Décarboner la production d'acier dans le monde compte parmi les enjeux majeurs dans la lutte contre le dérèglement climatique. Le métal le plus utilisé reste indispensable, mais la sidérurgie est responsable de 5% des émissions de CO2 à l'échelle européenne et de 7% dans le monde, selon la Commission européenne. Aussi, les initiatives se multiplient pour produire un acier qui puisse se passer du charbon coke en utilisant une énergie verte ou bas carbone, notamment en Suède.
La société SSAB fabrique déjà un acier recyclé à partir d
'électricité non fossile et de biogaz, dont le procédé permet des émissions de carbone quasi nulles, ainsi qu'un acier dont la technologie « qui repose sur la réduction directe du minerai de fer à l'aide d'hydrogène renouvelable, ce qui permet de rejeter de l'eau à la place du CO2 ».
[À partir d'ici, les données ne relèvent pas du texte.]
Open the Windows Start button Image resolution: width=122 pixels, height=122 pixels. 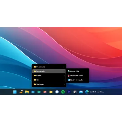coord(15,92)
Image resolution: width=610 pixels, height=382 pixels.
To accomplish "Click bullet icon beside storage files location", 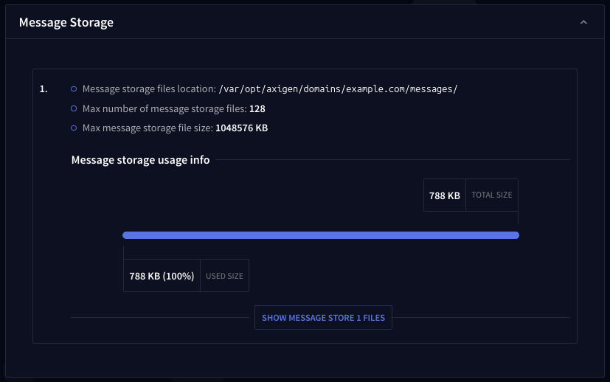I will pos(73,89).
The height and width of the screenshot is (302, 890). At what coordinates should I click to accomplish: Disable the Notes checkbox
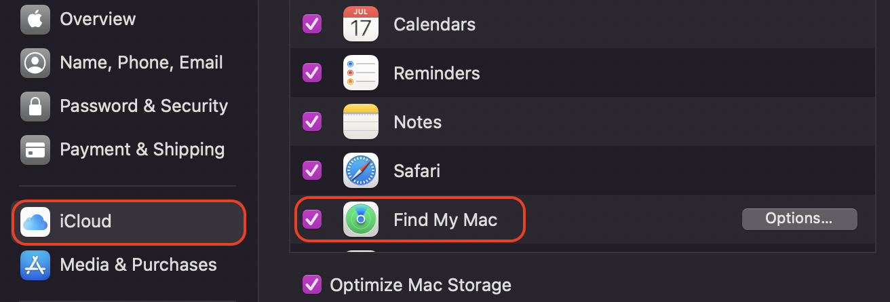tap(312, 121)
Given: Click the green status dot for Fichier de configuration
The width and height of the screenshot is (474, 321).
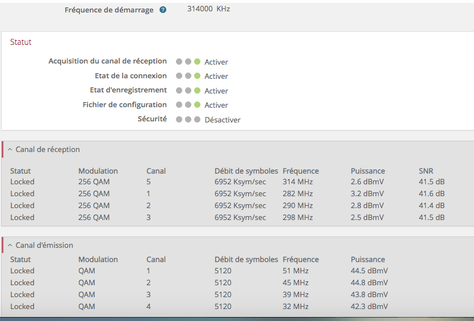Looking at the screenshot, I should pyautogui.click(x=197, y=105).
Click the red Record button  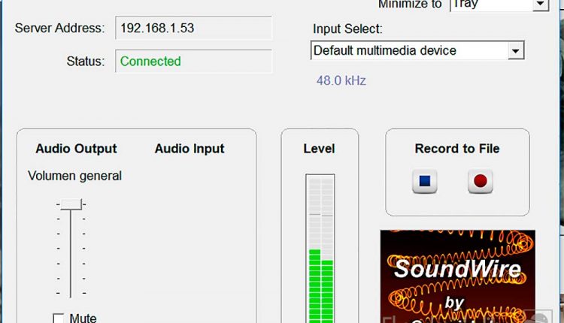[480, 182]
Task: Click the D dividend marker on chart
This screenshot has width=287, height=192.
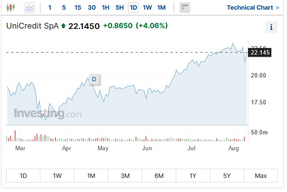Action: click(x=94, y=79)
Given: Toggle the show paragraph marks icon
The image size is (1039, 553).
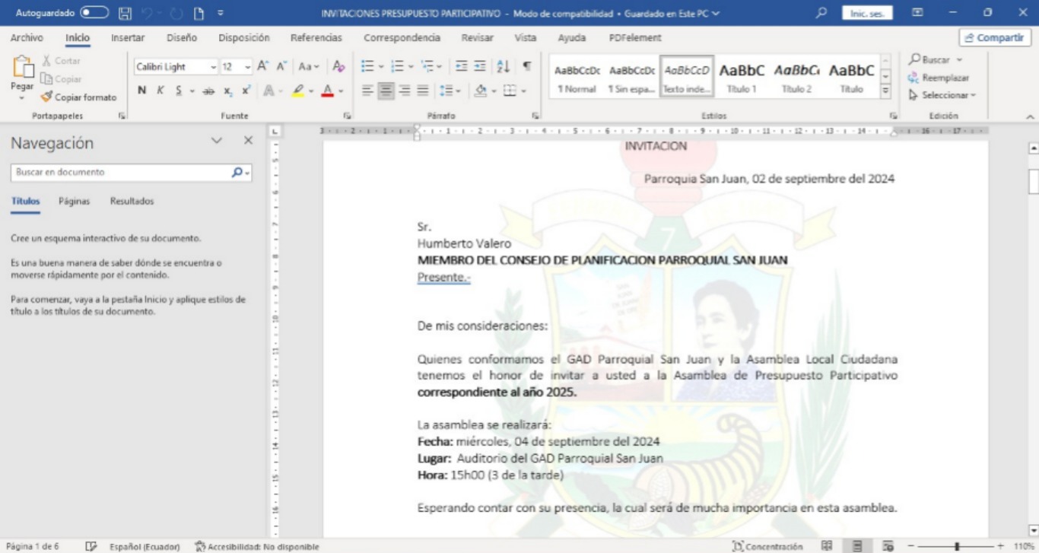Looking at the screenshot, I should [526, 67].
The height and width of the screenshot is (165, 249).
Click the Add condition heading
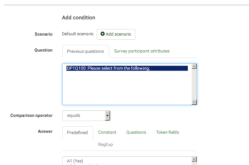tap(79, 18)
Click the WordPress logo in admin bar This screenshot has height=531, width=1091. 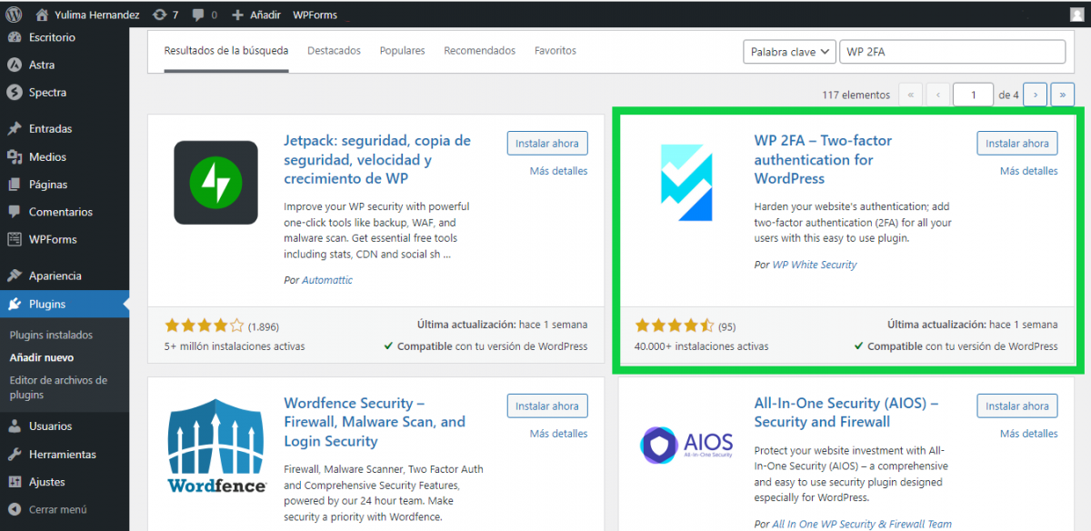coord(14,15)

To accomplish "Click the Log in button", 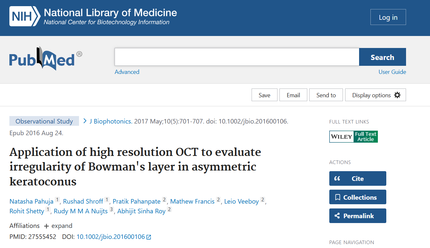I will point(388,17).
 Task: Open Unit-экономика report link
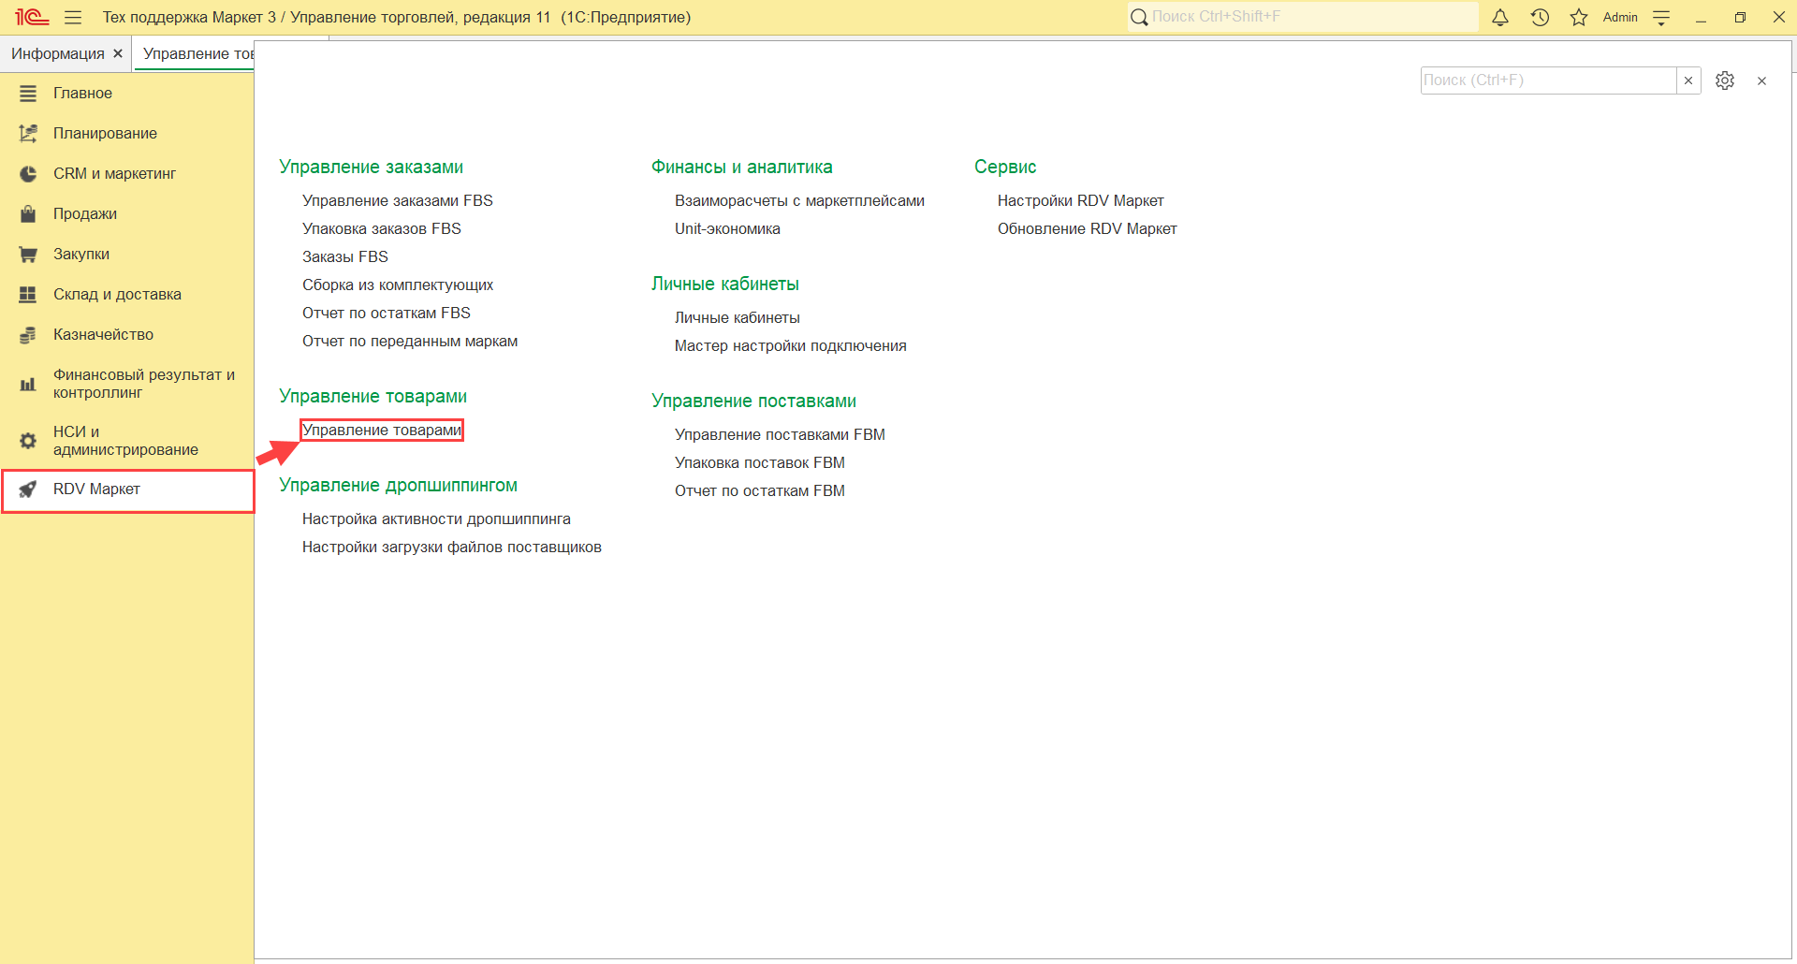[x=727, y=229]
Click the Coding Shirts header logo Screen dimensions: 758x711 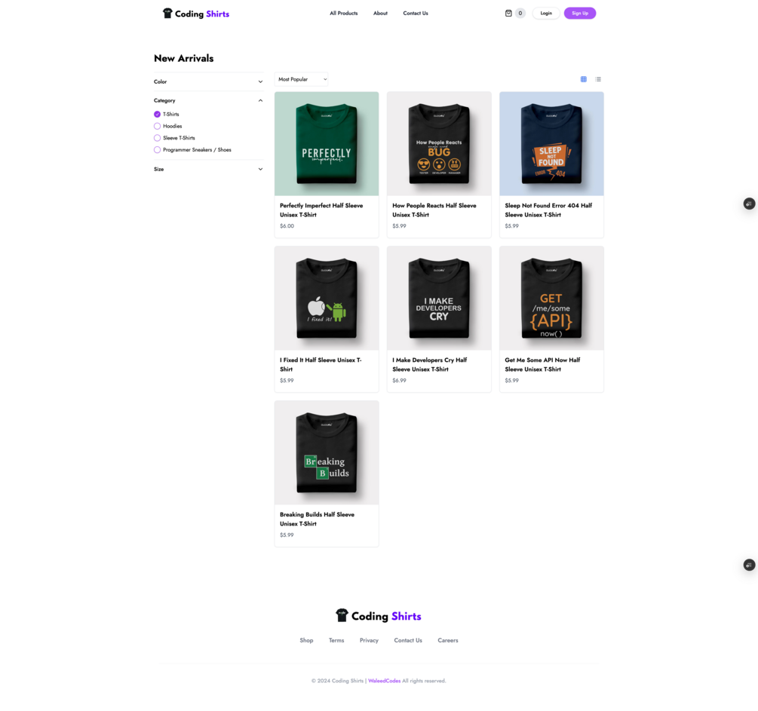click(x=196, y=14)
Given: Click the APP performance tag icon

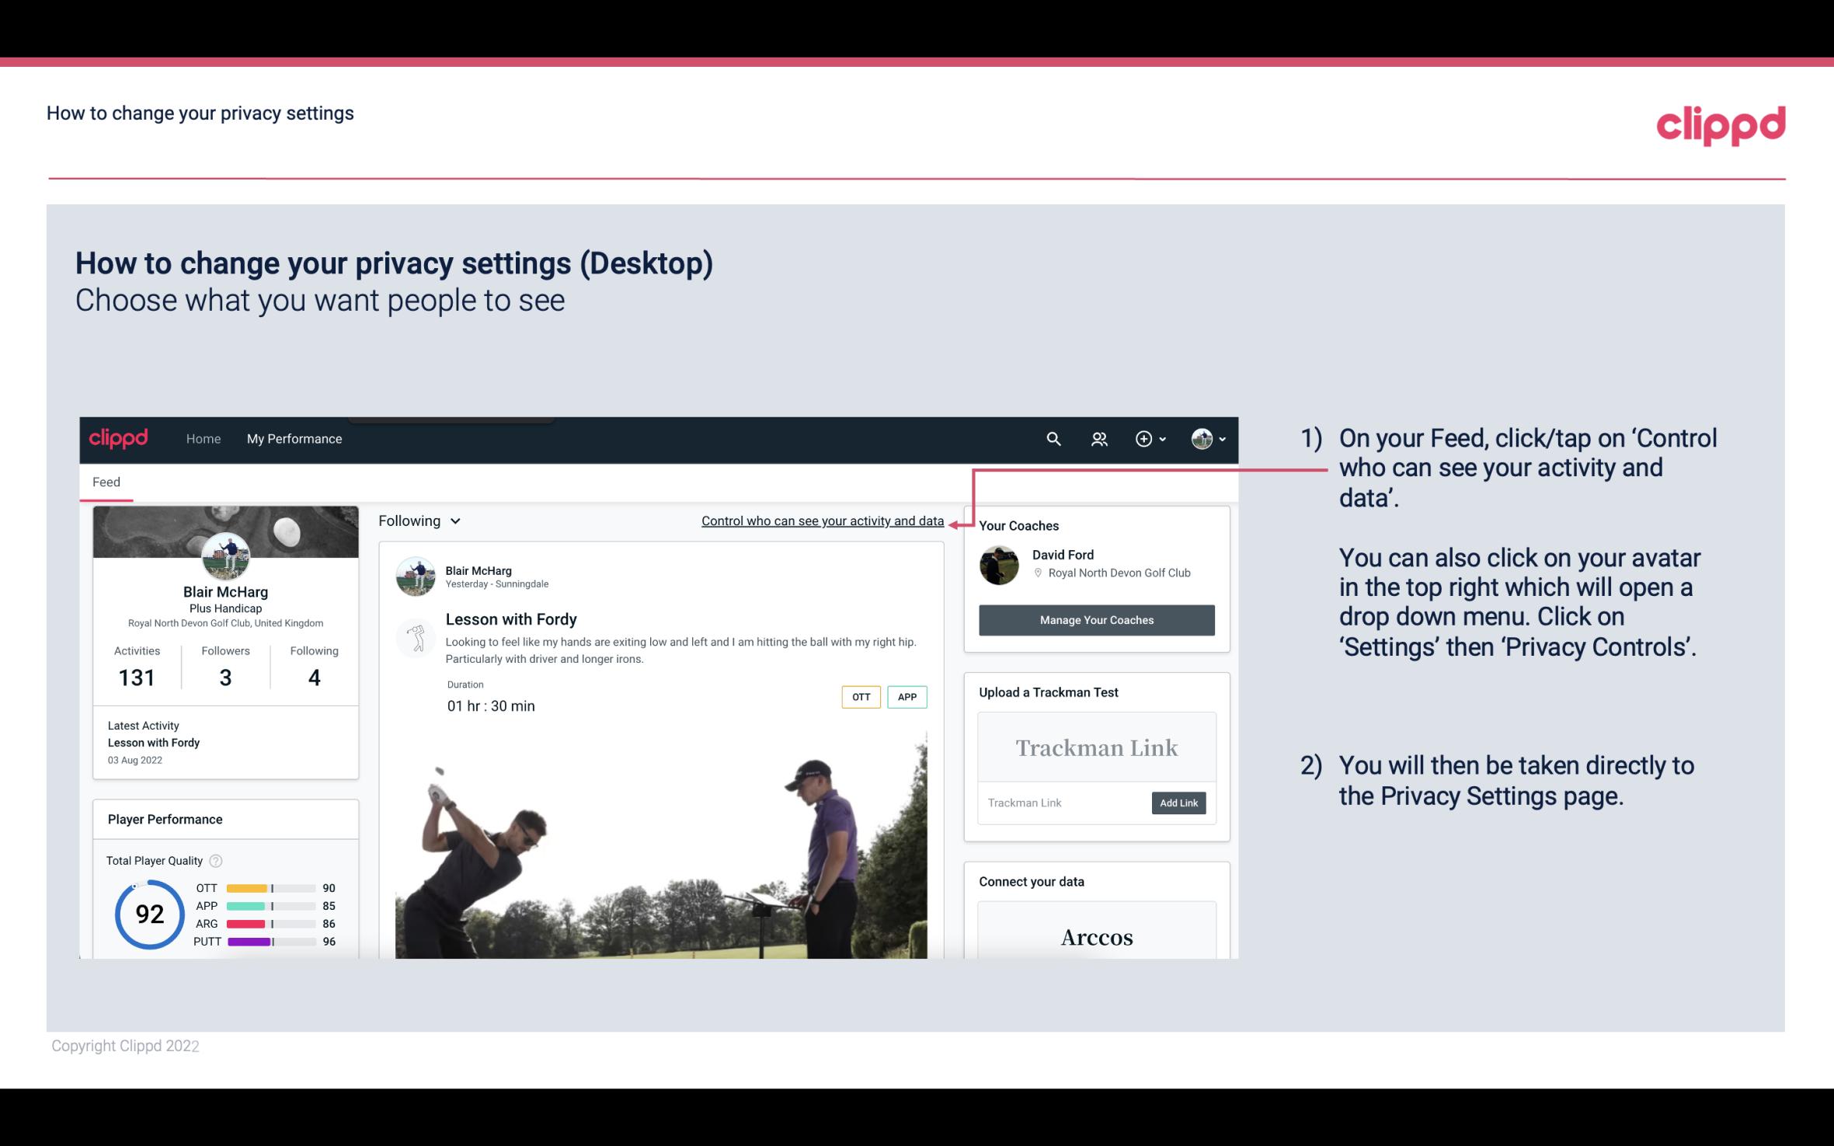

Une autre entreprise suédoise, H2 Green Steel, a annoncé cette semaine avoir levé 1,5 milliard d'euros, un montant qui va lui permettre de boucler le financement de la construction du premier électrolyseur de grande taille en Europe, pour produire un acier décarboné à base d'hydrogène. Il donnera naissance à la première aciérie « depuis des décennies » sur le Vieux continent, souligne le groupe. Le projet, lancé en 2020, démarrera sa production à la fin de 2025 à Boden, dans le nord de la Suède.
Le nouveau procédé, qui utilise de l'hydrogène produit à partir d'électricité hydraulique, doit permettre de réduire jusqu'à 95% les émissions de CO2 de l'acier par rapport à celui qui est issu des hauts fourneaux sidérurgiques traditionnels utilisant le charbon pour désoxyder le minerai de fer.